PROBLEM -> For the entries below, report every line that includes the word "agent".
-*-
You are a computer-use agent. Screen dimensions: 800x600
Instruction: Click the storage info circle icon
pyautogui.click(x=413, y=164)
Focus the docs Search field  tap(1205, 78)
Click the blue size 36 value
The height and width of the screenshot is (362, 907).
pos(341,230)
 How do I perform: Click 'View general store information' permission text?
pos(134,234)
-*-
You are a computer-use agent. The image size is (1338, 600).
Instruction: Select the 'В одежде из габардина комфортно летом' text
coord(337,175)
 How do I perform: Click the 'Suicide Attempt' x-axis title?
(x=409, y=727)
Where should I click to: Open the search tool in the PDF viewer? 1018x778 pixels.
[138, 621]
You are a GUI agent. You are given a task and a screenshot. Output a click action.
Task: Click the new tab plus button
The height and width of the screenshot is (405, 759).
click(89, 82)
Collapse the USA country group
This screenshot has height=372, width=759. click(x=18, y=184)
-*-
ANSWER TO THE PROBLEM ->
You are a computer-use agent. Screen dimensions: 800x600
You are a computer-use agent. The image size is (1338, 600).
You are a GUI agent. You are given a task and a screenshot. Output a click action.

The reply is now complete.